SWR4 Abendgedanken

SWR4 Abendgedanken

Unsere Reisegruppe ist an der Küste des Mittelmeers unterwegs. Da sehen wir auf einmal ein kleines Schäfchen am Wegesrand. Es steht verlassen da. Es blökt und sieht hilflos aus. Wir wollen dem Lamm gerne helfen. Bald finden wir die Herde und auch den Hirten. Er ist ein gemütlicher Mann mit grauen Haaren und lacht nur. Er gibt uns zu verstehen: Auf dieses kleine Lamm kann ich gut verzichten. Meine Schafe haben in der letzten Zeit so viele Lämmer geboren. Wenn ab und zu eines verloren geht, kann ich nicht jedes Mal losrennen und suchen. Unsere Reisegruppe ist geschockt: Am liebsten hätten wir das Schäfchen ins Tierheim gebracht.

 Wie anders  handelt ein Hirte in einer Geschichte aus der Bibel. Jesus erzählt von einem, der hundert Schafe hat. Als er eines davon vermisst, lässt er die neunundneunzig anderen in der Steppe zurück. Er riskiert alles für dieses eine Schaf.

Jeder erfahrene Hirte würde bei dieser Geschichte die Hände über dem Kopf zusammenschlagen und so reagieren wie der, den wir getroffen haben. Er würde nie die ganze Herde allein in der Steppe zurücklassen. Denn: Was ist, wenn das Schaf längst gefressen wurde? Dann läuft  er vergeblich durch die Gegend – während ein Dieb oder wilde Tiere seine Herde überfallen könnten.

Doch in der Bibel geht die Geschichte vom waghalsigen Hirten gut aus: Er sucht und sucht, bis er das Schaf findet. Dann nimmt er es voll Freude auf die Schultern, um es nach Hause zu tragen. Dort trommelt er seine Freunde und Nachbarn zusammen. Er ruft ihnen zu: Freut euch mit mir; ich habe mein Schaf wiedergefunden.

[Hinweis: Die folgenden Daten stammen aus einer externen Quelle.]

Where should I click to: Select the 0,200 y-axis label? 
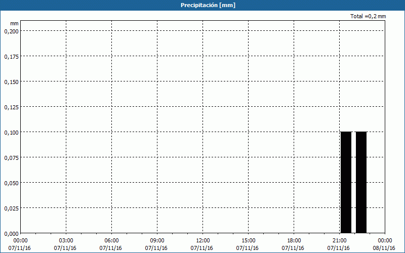click(11, 31)
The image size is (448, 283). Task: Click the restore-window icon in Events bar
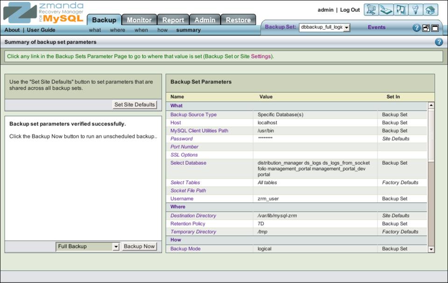click(x=426, y=28)
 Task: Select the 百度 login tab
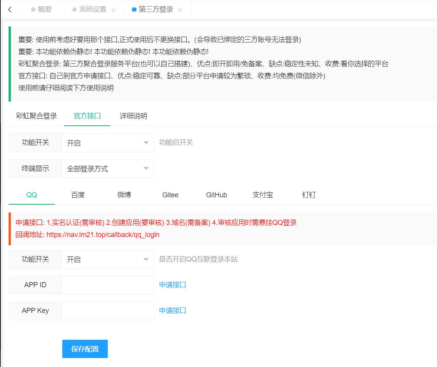click(78, 195)
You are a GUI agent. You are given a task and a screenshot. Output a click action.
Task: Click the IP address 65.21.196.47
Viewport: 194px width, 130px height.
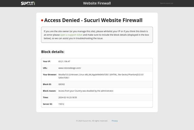(x=64, y=61)
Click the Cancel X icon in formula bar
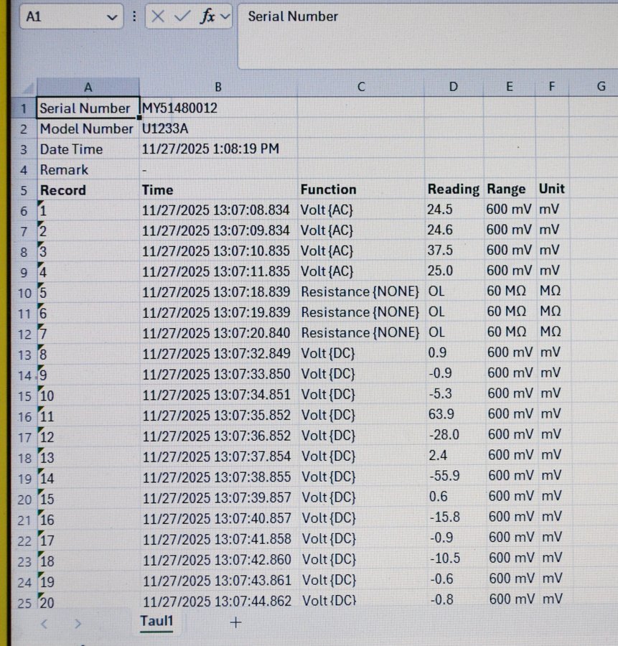Screen dimensions: 618x646 pos(159,17)
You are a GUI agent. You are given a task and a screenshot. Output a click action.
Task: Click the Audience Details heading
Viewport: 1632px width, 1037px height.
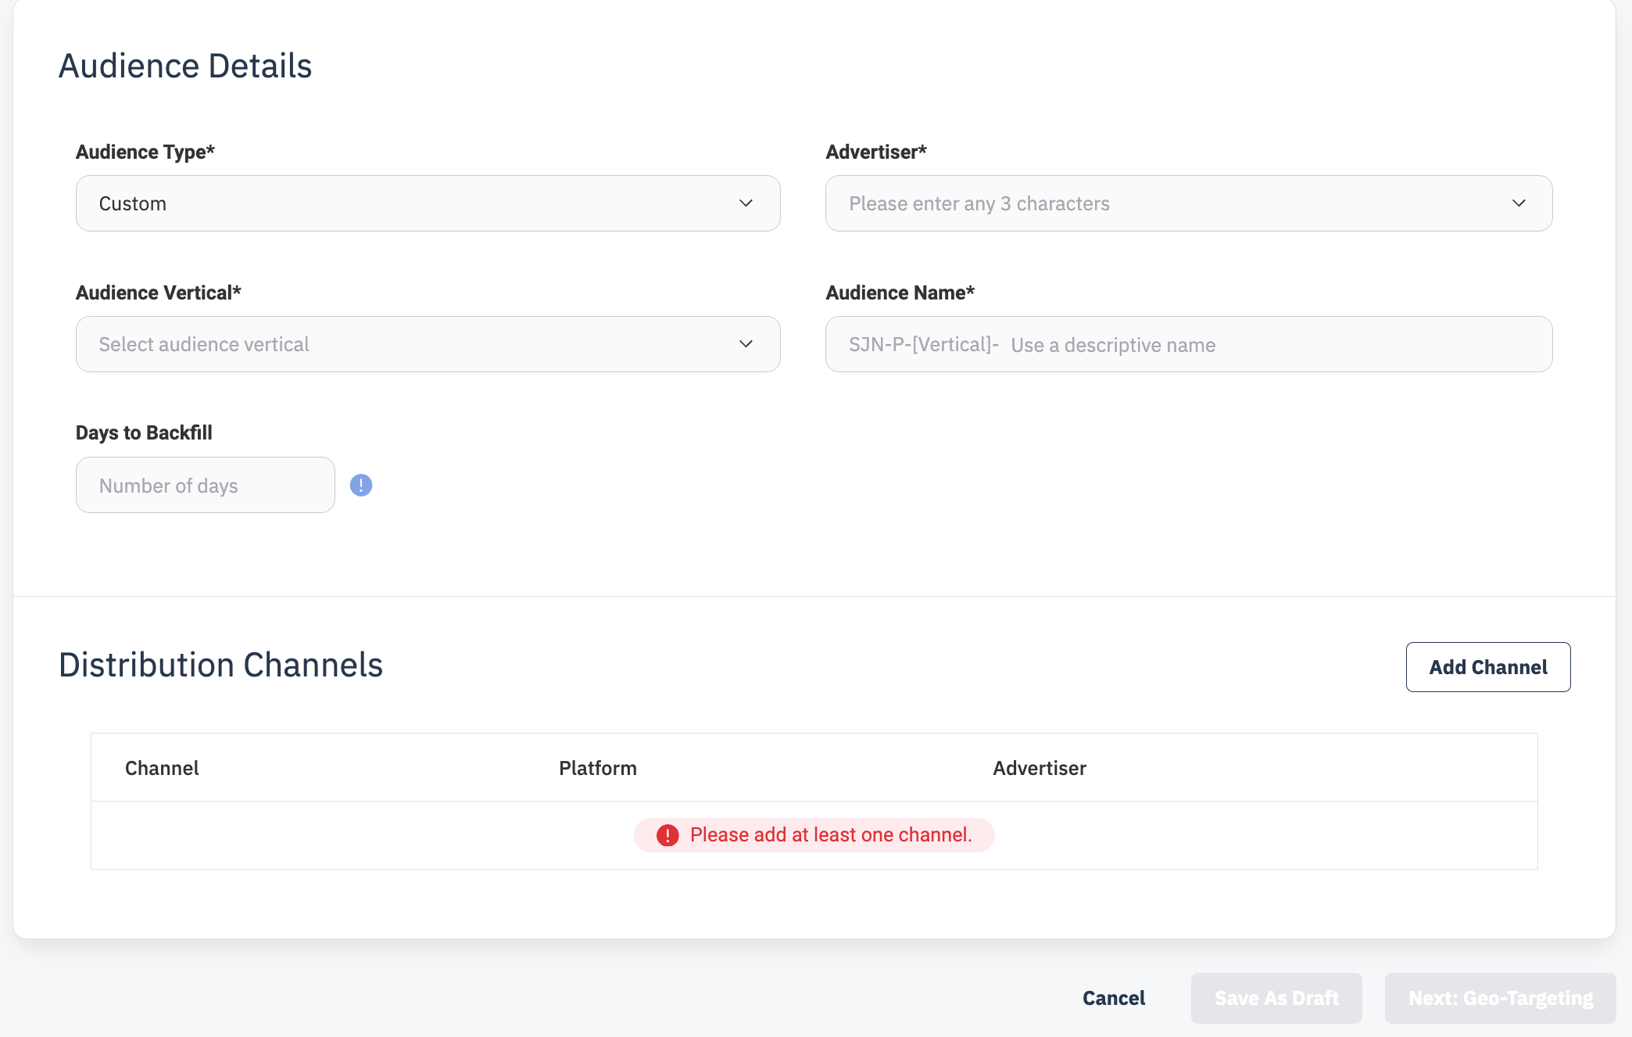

Diese Geschichte könnte ein Sinnbild für unsere heutige Gesellschaft sein. Werden da nicht auch viele zurückgelassen? Menschen, von denen es heißt: Für die lohnt es sich nicht mehr. Menschen, die nicht genug verdienen oder die gar keine Arbeit haben. Jugendliche ohne Schulabschluss oder Flüchtlinge.

Die belasten doch nur die Sozialkassen! Einfacher wäre es, sich nur um die anderen zu kümmern. Um die, bei denen alles glatt läuft. Alles andere rechnet sich nicht.

Jesus wirbt für einen anderen Weg. Für eine Gesellschaft, die keinen Menschen verloren gibt. Eine Gesellschaft, in der jeder darauf vertrauen kann: Ich werde nicht fallen gelassen – auch wenn ich mal den Weg verloren habe.